Scallop Puffs In Zucchini
|Water||3⁄4 Cup (12 tbs)|
|Bay scallops||1⁄2 Pound|
|Reduced calorie mayonnaise||1⁄4 Cup (4 tbs)|
|Shredded reduced fat jarlsberg cheese||1 Ounce (1/4 cup)|
|Minced dill weed||1 Tablespoon (fresh)|
|All purpose flour||1 Teaspoon|
|Lemon juice||1 Teaspoon|
|Dijon mustard||1⁄2 Teaspoon|
|Ground red pepper||1⁄4 Teaspoon|
Cut each zucchini into 6 pieces; scoop out pulp, leaving 1/4-inch-thick shells.

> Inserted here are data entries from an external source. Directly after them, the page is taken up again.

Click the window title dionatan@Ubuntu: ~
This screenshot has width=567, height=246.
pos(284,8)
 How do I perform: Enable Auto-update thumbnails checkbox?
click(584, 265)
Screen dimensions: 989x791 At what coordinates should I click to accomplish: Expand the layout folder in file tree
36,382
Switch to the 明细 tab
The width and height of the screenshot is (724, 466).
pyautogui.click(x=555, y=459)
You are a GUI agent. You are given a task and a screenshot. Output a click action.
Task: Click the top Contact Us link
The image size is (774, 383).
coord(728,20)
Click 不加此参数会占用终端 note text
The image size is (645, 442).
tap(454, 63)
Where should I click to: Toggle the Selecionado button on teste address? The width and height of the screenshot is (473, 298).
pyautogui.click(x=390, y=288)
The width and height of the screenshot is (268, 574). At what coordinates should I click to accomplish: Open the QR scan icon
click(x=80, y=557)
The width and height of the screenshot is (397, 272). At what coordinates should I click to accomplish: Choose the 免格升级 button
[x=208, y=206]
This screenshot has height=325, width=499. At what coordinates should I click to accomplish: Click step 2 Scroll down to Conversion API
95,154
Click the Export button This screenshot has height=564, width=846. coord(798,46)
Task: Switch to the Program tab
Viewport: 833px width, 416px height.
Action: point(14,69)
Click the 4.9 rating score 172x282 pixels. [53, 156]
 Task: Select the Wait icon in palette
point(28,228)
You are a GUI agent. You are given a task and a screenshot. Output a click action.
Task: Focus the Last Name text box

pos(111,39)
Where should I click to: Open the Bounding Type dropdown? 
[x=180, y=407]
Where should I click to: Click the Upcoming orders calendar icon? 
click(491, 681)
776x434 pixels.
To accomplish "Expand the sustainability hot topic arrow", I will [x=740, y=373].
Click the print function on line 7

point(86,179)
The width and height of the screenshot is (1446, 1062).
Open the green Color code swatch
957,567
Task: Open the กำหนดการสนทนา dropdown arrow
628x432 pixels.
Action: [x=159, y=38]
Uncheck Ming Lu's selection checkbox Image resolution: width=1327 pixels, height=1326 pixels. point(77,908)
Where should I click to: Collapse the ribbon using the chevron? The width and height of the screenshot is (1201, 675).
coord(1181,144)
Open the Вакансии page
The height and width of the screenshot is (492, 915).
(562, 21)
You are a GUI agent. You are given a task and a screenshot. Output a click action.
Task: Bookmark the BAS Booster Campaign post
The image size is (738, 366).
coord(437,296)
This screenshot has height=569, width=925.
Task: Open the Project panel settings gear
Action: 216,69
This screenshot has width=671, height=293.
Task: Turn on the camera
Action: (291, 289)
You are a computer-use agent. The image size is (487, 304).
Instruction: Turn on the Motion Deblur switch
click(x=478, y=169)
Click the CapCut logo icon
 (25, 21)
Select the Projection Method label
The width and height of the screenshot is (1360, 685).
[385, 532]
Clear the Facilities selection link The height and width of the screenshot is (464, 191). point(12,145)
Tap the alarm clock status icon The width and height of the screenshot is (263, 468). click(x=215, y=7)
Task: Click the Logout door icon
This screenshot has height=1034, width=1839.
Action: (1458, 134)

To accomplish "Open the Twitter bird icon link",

Reserve pulp for another use.
Cook shells in boiling water 30 seconds or until crisp-tender.
Drain; rinse well.
Drain again, and set aside.
Bring 3/4 cup water to a boil in a small saucepan.
Add scallops; reduce heat, and simmer 4 to 5 minutes or until scallops are opaque.
Drain well, and set aside.
Combine mayonnaise and next 6 ingredients in a medium bowl.
Add scallops, and stir gently.
Beat egg white at high speed of an electric mixer until stiff peaks form.
Fold into scallop mixture.
Spoon scallop mixture into reserved zucchini shells.
Place on a large baking sheet.
Bake at 425° for 10 minutes or until puffed and golden.